A.4 Protocol vs ABC 컨벤션 결정 (CleanArch)

결정: 신규 코드는 Protocol 사용. 기존 ABC 포트는 별도 마이그레이션 PR에서 전환.

# Convention Decision Record
# - 신규 포트: Protocol (structural subtyping, 테스트 용이)
# - 기존 포트: ABC 유지 (호환성), 향후 `refactor/protocol-migration` 브랜치에서 일괄 전환
# - 마이그레이션 우선순위: eval ports > 기존 ports

이 결정을 docs/plans/ 또는 ADR로 기록합니다.

A.5 Base Exception 클래스 정의 (CleanArch)

# domain/exceptions/base.py
class DomainError(Exception):
    """도메인 레이어 비즈니스 규칙 위반."""

# application/exceptions/base.py
class ApplicationError(Exception):
    """애플리케이션 레이어 UseCase 실행 오류."""

기존 코드베이스에 해당 클래스가 없으므로 eval 구현 Phase 1에서 함께 도입합니다.

A.6 domain/services/ 패턴 도입 노트 (CleanArch)

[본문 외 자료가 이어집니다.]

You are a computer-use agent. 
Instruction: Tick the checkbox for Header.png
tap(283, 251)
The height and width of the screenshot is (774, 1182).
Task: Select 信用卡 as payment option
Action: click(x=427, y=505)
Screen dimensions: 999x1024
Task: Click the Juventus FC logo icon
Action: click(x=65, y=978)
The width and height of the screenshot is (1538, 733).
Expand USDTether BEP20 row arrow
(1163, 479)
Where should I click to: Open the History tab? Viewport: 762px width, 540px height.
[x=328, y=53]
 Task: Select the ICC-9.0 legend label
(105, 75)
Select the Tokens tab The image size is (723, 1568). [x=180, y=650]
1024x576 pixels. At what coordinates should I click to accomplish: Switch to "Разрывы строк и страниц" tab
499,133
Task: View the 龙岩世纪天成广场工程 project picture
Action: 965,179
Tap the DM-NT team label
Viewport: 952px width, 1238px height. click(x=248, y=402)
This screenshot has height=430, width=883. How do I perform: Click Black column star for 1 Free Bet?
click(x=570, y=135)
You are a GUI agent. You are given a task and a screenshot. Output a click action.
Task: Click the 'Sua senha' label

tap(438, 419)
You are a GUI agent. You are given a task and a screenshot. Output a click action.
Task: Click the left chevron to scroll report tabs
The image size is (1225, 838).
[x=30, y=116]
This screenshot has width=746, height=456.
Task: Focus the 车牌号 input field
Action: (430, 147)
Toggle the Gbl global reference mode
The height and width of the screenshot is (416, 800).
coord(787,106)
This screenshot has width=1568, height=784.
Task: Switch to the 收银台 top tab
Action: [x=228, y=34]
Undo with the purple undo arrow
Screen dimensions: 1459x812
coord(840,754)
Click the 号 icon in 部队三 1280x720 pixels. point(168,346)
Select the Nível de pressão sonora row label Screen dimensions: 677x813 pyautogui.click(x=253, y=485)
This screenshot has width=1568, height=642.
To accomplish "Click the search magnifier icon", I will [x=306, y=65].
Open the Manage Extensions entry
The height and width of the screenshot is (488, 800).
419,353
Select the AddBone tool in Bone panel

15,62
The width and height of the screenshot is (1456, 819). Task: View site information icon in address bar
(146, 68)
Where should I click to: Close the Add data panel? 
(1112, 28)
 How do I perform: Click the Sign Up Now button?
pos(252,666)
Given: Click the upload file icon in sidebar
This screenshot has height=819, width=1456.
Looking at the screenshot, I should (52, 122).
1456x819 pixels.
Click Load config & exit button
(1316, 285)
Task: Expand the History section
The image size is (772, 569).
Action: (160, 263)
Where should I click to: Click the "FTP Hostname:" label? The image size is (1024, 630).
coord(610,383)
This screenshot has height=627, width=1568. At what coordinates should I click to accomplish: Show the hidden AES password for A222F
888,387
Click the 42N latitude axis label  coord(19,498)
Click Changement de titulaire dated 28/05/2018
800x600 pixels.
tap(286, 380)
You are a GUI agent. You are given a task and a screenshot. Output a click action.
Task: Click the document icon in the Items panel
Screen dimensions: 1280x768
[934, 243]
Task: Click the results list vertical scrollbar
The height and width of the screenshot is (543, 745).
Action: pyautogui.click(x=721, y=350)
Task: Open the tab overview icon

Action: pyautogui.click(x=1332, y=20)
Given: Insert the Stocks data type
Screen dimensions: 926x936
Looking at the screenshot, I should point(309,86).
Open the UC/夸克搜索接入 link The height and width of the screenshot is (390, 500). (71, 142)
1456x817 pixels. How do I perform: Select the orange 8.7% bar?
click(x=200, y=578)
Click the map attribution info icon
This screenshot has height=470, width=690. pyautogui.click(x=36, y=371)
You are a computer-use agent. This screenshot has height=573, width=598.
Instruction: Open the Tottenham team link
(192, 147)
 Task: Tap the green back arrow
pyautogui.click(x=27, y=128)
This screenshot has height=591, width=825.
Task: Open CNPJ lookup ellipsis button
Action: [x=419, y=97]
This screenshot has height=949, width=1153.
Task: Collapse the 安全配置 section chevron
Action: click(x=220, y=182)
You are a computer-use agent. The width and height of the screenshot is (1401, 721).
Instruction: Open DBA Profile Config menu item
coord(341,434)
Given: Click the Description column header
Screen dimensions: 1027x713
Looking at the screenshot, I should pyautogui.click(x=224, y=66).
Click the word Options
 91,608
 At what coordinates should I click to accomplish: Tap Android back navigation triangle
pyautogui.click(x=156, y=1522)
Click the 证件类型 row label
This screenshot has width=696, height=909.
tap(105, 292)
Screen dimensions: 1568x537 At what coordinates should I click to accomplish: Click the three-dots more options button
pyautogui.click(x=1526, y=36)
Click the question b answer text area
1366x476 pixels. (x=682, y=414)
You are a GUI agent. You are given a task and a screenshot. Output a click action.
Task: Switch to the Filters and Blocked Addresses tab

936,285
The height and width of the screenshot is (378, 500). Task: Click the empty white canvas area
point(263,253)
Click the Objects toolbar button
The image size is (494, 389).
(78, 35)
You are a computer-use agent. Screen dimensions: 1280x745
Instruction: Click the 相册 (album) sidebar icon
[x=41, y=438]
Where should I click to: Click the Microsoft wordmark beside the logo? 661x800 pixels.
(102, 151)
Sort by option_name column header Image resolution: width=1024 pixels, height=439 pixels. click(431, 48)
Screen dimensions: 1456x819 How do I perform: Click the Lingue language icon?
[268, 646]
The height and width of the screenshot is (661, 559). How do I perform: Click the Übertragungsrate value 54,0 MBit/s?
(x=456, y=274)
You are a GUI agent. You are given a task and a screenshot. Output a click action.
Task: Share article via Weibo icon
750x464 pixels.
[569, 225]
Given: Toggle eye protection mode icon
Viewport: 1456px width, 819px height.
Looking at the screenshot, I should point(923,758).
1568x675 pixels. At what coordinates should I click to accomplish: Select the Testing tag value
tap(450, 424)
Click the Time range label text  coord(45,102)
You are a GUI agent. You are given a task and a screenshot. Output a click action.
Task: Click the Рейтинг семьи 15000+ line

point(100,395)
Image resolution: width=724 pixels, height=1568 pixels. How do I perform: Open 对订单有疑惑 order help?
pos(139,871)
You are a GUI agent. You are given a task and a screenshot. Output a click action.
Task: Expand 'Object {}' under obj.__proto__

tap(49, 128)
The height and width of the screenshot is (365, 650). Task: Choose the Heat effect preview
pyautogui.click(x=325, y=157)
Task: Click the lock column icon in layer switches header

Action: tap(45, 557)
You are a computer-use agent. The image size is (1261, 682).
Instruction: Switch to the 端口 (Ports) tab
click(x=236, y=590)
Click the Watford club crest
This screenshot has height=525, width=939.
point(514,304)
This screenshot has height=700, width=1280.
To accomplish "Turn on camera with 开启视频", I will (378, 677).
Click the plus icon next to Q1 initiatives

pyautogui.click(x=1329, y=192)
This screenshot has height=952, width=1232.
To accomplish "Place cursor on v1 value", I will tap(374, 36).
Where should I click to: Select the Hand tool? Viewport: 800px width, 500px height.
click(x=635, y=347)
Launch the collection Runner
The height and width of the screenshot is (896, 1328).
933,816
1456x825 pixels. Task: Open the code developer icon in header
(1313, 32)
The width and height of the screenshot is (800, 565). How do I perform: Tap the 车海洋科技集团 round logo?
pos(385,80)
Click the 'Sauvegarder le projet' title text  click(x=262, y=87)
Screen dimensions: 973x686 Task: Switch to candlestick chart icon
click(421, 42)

domain/services/는 DDD의 표준 개념(Stateless Domain Service)이며, 기존 domain/ 레이어의 의도적 확장입니다. __init__.py에서 export하며, 향후 다른 도메인 서비스(예: IntentScoringService)도 이 패턴을 따릅니다.

A.7 Self-Consistency 집계 방법 (LLM Eval)

Self-Consistency 3회 독립 채점 시:

집계 방법: Median (서수 BARS 점수에 대해 Mean보다 robust)
CV 계산: 3회 점수의 표준편차 / 평균 (CV < 0.2 자동 승인)
트리거 조건: 단일 프롬프트 결과 score ∈ [2.5, 3.5] 구간
3회 실행 시: 각 run은 다른 축 순서 셔플링 적용 (편향 대응 #4와 복합)

A.8 Cross-Model Validation 임계치 (LLM Eval)

CROSS_MODEL_DIVERGENCE_THRESHOLD = 1.0  # BARS 점수 차이

# 10% 샘플에 대해 alternative judge (e.g., Claude) 병행
# 임의의 축에서 |primary_score - alternative_score| > 1.0 시:
#   → HITL 큐잉 (eval.human_review)
#   → eval_cross_model_divergence Prometheus counter 증가

A.9 재생성 품질 게이트 (LLM Eval)

MINIMUM_IMPROVEMENT_THRESHOLD = 5.0  # 연속 점수 최소 개선폭

def route_after_eval(state: dict) -> str:
    grade = state.get("eval_grade")
    retry_count = state.get("eval_retry_count", 0)
    regen_enabled = state.get("eval_regeneration_enabled", False)
    prev_score = state.get("_prev_eval_score")  # 이전 평가 점수
    curr_score = state.get("eval_continuous_score", 0)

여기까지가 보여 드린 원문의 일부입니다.